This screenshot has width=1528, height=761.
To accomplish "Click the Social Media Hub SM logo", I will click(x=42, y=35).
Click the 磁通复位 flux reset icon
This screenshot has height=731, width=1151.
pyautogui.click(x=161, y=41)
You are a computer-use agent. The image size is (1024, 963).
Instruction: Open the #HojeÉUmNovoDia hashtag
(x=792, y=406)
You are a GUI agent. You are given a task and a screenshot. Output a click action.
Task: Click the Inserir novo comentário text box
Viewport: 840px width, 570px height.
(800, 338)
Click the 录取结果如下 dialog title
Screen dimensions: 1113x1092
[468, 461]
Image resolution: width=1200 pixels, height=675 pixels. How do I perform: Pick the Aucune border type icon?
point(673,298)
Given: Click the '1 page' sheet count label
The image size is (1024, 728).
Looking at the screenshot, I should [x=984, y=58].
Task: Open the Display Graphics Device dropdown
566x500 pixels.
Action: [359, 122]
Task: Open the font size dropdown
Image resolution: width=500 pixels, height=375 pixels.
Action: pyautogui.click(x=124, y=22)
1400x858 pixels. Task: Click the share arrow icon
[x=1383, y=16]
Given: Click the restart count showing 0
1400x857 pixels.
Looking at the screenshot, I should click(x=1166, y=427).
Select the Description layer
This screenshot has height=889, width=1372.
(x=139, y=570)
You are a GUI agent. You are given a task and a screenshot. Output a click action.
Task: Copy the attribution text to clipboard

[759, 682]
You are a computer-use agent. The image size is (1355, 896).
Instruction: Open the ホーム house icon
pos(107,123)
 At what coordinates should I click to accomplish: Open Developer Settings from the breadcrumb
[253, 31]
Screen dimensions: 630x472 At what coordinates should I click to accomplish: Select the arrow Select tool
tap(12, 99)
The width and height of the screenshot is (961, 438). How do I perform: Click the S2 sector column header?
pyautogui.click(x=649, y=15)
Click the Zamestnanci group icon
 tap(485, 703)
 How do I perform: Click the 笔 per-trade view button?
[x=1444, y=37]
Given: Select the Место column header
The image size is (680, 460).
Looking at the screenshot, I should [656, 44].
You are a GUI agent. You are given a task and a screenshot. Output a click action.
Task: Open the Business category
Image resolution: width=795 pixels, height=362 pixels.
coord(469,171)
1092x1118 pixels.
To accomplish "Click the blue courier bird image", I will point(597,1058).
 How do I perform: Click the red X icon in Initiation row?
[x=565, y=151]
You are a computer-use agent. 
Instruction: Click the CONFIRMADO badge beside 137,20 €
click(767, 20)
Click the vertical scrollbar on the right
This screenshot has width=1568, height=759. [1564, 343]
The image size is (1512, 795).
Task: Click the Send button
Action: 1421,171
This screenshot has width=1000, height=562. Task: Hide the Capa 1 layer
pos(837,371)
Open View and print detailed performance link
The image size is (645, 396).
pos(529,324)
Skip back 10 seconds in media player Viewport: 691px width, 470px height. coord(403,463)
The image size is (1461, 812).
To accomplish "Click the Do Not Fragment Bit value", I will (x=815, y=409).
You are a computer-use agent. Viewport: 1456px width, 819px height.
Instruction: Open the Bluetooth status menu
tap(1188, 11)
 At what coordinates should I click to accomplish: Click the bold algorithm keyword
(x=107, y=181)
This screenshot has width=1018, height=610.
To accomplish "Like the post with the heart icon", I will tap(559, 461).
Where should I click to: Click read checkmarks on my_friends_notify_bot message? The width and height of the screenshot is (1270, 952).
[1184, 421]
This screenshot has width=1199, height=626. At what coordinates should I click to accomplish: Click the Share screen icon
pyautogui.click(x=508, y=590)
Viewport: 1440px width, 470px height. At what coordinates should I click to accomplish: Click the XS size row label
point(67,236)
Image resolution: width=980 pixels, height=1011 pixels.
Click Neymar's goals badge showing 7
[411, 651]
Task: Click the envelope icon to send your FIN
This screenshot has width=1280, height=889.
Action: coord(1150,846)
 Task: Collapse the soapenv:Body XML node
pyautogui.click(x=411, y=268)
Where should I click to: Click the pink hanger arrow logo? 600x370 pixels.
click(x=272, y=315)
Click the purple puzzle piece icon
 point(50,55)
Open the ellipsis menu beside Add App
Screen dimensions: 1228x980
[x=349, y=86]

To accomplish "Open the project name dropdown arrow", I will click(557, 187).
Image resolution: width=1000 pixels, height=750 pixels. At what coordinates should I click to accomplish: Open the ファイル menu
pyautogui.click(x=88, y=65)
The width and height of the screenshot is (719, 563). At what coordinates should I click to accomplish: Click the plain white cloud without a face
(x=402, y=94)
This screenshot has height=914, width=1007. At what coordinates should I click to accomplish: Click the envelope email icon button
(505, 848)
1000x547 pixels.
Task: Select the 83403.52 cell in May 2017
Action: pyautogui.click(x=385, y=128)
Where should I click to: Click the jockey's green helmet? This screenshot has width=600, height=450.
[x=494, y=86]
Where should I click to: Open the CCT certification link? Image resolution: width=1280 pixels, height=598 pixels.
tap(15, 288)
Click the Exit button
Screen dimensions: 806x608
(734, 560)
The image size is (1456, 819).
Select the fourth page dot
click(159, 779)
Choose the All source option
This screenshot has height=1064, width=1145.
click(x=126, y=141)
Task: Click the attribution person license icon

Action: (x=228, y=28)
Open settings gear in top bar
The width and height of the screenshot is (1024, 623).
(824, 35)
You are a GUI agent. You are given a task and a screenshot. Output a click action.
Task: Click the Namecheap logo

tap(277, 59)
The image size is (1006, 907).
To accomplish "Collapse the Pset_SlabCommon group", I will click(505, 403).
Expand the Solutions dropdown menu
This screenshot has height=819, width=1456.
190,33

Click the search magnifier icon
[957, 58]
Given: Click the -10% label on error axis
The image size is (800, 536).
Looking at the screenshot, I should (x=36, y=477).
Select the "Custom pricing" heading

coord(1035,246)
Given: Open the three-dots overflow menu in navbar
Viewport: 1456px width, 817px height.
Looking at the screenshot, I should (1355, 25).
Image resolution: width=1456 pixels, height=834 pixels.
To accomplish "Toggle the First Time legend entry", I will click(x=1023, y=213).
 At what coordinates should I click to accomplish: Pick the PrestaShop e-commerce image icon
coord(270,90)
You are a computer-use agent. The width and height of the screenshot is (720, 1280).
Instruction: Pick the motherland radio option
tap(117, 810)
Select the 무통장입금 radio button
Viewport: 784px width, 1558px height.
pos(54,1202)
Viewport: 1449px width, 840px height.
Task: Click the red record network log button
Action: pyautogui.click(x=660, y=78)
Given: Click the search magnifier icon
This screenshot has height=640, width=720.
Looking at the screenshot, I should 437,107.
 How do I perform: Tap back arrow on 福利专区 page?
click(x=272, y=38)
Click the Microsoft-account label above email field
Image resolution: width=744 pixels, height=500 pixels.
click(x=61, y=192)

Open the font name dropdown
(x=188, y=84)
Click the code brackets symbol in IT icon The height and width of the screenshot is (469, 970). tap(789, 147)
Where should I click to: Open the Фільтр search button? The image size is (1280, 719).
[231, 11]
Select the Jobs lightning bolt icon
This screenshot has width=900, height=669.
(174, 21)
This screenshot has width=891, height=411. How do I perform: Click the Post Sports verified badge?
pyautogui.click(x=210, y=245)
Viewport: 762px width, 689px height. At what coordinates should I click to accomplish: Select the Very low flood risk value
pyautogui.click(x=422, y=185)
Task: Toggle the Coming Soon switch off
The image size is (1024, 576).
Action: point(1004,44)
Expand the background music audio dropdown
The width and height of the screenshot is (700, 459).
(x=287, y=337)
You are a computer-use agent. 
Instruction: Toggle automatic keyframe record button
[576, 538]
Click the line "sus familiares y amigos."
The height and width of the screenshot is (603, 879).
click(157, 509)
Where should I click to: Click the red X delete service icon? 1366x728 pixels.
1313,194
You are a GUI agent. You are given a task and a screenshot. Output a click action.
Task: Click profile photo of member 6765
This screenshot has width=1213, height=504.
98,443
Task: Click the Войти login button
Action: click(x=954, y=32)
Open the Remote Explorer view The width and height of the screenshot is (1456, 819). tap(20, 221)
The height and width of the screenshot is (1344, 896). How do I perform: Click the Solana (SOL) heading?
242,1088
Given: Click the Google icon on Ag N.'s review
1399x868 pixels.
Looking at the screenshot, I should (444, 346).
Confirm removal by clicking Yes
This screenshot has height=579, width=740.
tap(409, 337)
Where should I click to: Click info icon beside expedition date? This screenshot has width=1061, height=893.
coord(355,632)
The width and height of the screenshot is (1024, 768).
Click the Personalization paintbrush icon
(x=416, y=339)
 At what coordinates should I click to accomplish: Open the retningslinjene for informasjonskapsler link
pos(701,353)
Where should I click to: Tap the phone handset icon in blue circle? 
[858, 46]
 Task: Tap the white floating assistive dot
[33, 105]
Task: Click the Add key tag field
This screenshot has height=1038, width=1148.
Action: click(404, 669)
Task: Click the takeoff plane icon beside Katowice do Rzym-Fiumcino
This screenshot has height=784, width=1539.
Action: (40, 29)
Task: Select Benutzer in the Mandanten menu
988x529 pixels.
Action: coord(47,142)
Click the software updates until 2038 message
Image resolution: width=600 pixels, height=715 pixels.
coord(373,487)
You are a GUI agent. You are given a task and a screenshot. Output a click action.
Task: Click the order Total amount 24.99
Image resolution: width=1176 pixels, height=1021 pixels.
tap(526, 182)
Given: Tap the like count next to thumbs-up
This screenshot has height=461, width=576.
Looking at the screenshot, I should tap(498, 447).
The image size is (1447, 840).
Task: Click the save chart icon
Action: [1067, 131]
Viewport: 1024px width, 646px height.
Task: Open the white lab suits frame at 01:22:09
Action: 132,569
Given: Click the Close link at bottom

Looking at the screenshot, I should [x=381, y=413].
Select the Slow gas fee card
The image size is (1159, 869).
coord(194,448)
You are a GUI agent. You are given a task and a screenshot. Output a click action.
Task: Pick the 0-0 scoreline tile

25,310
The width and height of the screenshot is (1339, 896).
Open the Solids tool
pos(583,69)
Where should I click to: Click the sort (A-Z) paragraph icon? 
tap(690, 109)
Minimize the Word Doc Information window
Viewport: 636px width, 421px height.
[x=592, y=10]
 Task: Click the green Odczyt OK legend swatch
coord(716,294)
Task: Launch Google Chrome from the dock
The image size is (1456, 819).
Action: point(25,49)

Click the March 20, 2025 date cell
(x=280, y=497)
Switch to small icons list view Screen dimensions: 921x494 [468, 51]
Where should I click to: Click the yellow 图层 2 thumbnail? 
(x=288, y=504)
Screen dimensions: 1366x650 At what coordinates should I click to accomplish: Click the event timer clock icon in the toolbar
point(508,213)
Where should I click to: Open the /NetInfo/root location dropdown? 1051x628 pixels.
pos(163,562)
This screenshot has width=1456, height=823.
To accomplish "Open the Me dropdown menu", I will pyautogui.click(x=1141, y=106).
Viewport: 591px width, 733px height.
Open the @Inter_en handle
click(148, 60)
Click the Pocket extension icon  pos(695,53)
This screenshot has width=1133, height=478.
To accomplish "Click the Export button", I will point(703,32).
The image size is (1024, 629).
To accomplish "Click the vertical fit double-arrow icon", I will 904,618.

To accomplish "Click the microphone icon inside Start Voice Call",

Directions: Reproduce the records verbatim, starting at the line that contains "How do I perform: Click the red" and ending at the line that contains "Skip back 10", both included.

Correct output:
 How do I perform: Click the red X icon in Initiation row?
[x=565, y=151]
You are a computer-use agent. 
Instruction: Click the CONFIRMADO badge beside 137,20 €
click(767, 20)
Click the vertical scrollbar on the right
This screenshot has width=1568, height=759. [1564, 343]
The image size is (1512, 795).
Task: Click the Send button
Action: 1421,171
This screenshot has width=1000, height=562. Task: Hide the Capa 1 layer
pos(837,371)
Open View and print detailed performance link
The image size is (645, 396).
pos(529,324)
Skip back 10 seconds in media player Viewport: 691px width, 470px height. coord(403,463)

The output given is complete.